Unseen barriers

I went to Hastings because I had heard about its awesome farmers’ market. I hadn’t realized that the said market was about 30 minutes on foot from the city centre, where the bus dropped me. Didn’t matter, I just set off to walk – sounds like a good idea, on a lovely Saturday morning.

All along the way, walking on Caroline Road, the difference of treatment between pedestrians and traffic was striking. The traffic was using wide, maintained and continuous infrastructures. On the side, the footpath was maybe just over 1m wide, occasionally invaded by the nearby vegetation, and/or covered with leaves or fruit fallen from the street trees. And I should also mention that this infrastructure is to be shared “with care” between pedestrians and bicycle users.

So it is all fine, but if you are blind, you might get whacked in the face by a branch, will need to figure out what the difference of the surface is, and will be surprised by a bike rider you were not expecting.

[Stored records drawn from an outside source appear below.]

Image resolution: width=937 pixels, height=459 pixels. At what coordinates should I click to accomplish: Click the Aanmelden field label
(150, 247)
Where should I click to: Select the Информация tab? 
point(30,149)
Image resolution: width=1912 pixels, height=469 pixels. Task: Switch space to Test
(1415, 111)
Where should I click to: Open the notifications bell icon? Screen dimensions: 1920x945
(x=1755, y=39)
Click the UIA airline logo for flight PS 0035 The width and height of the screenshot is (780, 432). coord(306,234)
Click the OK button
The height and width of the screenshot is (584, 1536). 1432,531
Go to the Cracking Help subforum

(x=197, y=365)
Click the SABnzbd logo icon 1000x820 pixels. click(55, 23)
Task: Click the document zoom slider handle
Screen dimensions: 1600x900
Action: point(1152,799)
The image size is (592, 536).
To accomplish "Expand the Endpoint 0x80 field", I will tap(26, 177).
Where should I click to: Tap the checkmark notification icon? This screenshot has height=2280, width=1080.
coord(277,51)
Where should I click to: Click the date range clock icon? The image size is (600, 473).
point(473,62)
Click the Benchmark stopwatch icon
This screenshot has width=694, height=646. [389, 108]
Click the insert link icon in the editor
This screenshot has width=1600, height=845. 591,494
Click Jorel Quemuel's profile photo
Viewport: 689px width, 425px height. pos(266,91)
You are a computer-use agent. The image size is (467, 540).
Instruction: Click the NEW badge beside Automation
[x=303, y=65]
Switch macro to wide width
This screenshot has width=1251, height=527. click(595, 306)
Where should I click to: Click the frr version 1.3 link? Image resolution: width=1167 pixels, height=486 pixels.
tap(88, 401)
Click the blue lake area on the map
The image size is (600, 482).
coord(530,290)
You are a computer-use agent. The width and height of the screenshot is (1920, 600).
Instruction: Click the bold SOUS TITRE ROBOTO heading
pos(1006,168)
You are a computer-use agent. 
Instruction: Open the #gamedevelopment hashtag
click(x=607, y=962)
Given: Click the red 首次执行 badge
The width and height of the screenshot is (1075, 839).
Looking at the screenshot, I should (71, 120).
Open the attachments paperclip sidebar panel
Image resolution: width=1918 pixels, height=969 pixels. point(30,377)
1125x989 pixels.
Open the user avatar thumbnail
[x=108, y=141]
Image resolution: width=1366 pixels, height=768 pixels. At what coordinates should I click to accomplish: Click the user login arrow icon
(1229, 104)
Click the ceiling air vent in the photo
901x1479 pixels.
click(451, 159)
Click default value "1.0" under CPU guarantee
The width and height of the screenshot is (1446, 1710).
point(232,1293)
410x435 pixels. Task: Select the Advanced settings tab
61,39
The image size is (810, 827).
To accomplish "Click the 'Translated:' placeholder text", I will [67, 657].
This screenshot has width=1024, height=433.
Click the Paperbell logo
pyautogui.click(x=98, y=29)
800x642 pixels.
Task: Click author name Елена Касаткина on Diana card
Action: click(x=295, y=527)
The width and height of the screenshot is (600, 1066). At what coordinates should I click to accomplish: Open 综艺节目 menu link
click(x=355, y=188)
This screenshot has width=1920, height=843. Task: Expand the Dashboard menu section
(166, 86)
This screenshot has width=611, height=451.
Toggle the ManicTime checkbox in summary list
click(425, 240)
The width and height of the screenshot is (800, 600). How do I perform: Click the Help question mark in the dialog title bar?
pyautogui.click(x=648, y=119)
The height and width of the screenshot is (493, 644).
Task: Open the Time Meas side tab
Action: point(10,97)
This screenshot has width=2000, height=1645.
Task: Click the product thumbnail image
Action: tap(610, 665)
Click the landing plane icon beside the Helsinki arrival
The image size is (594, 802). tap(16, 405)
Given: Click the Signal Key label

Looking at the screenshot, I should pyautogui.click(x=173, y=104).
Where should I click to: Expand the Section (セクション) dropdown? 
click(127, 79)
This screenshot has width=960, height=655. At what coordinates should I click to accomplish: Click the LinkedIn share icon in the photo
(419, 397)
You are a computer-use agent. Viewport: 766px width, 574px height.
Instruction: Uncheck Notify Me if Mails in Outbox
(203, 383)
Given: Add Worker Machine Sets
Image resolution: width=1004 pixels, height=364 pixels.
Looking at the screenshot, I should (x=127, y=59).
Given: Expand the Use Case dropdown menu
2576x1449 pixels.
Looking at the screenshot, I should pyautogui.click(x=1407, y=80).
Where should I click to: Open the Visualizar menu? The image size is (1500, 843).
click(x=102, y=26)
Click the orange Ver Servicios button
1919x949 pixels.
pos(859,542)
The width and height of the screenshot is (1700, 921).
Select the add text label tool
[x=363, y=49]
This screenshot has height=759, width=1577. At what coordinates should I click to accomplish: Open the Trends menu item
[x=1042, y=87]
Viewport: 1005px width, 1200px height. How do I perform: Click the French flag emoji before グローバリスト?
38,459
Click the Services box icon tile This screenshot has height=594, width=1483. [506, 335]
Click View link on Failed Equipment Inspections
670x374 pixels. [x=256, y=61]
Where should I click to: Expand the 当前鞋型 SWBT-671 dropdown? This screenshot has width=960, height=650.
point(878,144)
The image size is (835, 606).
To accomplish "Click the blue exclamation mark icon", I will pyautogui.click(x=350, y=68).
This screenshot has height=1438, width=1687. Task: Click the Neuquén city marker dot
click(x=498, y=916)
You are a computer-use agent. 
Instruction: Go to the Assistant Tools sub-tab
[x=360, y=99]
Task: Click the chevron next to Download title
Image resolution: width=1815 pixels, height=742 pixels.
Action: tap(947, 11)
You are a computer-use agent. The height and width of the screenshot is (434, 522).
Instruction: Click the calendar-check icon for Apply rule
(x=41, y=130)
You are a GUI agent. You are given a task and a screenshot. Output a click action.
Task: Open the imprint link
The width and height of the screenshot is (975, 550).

If you are using a mobility aid, you will struggle to progress and the space won’t allow you to go past two people walking side by side in the opposite direction.

The paramount was however the intersection Caroline Rd / Frederick St, which I would qualify of uncrossable. In appearance, there is nothing too special to that intersection, standard design ticking the traffic layout boxes. But when you’re on foot, it’s a different story, as you can see here.

There will be a considerable effort into assessing and retrofitting the inherited infrastructures. But I believe this effort is necessary if we are to support walking and participation of people of all ages and abilities.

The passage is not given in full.